(Stored data)
--------

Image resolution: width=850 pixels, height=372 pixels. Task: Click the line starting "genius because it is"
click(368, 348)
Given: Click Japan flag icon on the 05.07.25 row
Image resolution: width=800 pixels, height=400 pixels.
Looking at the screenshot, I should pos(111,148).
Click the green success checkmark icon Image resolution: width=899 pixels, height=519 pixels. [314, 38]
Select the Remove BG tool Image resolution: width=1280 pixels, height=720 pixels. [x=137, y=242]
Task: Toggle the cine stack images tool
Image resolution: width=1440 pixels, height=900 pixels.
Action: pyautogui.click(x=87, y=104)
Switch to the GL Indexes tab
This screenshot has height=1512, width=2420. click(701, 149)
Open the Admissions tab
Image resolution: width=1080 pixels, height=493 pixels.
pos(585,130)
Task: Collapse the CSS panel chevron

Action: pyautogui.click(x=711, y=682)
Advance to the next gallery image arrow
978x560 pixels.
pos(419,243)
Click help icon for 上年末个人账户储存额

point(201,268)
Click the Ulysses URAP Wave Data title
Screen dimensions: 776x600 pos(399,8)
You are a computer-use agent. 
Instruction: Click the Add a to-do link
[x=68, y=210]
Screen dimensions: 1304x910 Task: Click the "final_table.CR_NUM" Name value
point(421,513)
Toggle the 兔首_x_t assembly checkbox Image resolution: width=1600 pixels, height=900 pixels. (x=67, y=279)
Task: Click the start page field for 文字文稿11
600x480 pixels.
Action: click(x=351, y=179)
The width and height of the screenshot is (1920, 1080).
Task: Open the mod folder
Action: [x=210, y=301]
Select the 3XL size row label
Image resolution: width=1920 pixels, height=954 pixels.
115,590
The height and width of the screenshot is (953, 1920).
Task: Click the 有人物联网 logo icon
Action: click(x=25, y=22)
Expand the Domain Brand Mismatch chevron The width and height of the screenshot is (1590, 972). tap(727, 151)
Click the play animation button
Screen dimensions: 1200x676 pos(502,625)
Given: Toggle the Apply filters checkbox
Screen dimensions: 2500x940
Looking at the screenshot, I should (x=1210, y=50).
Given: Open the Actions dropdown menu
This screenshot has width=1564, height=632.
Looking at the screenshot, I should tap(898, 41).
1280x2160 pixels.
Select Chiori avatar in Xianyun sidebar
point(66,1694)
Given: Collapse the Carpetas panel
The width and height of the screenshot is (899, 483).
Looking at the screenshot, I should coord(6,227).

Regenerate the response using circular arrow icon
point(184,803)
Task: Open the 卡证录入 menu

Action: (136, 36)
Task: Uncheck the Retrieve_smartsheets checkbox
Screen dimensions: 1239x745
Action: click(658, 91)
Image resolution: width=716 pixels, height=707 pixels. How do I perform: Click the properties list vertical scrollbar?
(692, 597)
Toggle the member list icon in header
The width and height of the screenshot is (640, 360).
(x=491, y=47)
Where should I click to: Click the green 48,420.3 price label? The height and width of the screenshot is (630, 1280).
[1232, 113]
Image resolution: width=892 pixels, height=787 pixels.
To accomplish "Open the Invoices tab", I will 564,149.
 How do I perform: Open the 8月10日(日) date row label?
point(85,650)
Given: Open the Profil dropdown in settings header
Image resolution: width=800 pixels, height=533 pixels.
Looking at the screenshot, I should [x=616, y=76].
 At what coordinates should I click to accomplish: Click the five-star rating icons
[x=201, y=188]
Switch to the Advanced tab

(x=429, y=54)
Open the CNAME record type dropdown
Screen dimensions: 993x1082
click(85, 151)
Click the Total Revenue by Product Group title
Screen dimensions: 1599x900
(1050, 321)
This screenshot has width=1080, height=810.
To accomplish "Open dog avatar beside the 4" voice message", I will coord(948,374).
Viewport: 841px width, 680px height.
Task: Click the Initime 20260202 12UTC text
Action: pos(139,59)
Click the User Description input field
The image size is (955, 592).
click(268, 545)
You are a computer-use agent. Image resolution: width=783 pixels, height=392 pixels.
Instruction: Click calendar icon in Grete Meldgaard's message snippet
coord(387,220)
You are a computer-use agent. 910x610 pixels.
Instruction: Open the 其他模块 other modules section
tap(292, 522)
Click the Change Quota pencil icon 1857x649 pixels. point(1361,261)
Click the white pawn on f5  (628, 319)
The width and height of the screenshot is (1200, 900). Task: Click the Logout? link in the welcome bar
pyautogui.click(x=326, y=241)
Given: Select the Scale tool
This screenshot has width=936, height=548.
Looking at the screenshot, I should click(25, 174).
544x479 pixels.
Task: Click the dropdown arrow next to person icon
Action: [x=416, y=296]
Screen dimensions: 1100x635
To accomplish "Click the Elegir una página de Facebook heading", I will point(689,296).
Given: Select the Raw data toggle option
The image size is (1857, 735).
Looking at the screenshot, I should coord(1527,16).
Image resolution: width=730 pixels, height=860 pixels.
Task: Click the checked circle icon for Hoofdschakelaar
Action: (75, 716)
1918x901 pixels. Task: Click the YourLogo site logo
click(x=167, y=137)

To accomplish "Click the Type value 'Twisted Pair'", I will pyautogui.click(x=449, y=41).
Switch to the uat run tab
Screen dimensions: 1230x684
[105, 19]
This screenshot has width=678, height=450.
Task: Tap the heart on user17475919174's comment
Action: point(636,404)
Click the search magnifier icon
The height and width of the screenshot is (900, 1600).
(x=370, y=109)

--------

- Exercise brief -
Out of the data above, set down the lines from the one with "Toggle the 兔首_x_t" to the one with "Given: Open the Profil", both included, exactly as written and with no additions.

- Exercise answer -
Toggle the 兔首_x_t assembly checkbox Image resolution: width=1600 pixels, height=900 pixels. (x=67, y=279)
Task: Click the start page field for 文字文稿11
600x480 pixels.
Action: click(x=351, y=179)
The width and height of the screenshot is (1920, 1080).
Task: Open the mod folder
Action: [x=210, y=301]
Select the 3XL size row label
Image resolution: width=1920 pixels, height=954 pixels.
115,590
The height and width of the screenshot is (953, 1920).
Task: Click the 有人物联网 logo icon
Action: click(x=25, y=22)
Expand the Domain Brand Mismatch chevron The width and height of the screenshot is (1590, 972). tap(727, 151)
Click the play animation button
Screen dimensions: 1200x676 pos(502,625)
Given: Toggle the Apply filters checkbox
Screen dimensions: 2500x940
Looking at the screenshot, I should (x=1210, y=50).
Given: Open the Actions dropdown menu
This screenshot has width=1564, height=632.
Looking at the screenshot, I should tap(898, 41).
1280x2160 pixels.
Select Chiori avatar in Xianyun sidebar
point(66,1694)
Given: Collapse the Carpetas panel
The width and height of the screenshot is (899, 483).
Looking at the screenshot, I should coord(6,227).

Regenerate the response using circular arrow icon
point(184,803)
Task: Open the 卡证录入 menu

Action: (136, 36)
Task: Uncheck the Retrieve_smartsheets checkbox
Screen dimensions: 1239x745
Action: click(658, 91)
Image resolution: width=716 pixels, height=707 pixels. How do I perform: Click the properties list vertical scrollbar?
(692, 597)
Toggle the member list icon in header
The width and height of the screenshot is (640, 360).
(x=491, y=47)
Where should I click to: Click the green 48,420.3 price label? The height and width of the screenshot is (630, 1280).
[1232, 113]
Image resolution: width=892 pixels, height=787 pixels.
To accomplish "Open the Invoices tab", I will 564,149.
 How do I perform: Open the 8月10日(日) date row label?
point(85,650)
Given: Open the Profil dropdown in settings header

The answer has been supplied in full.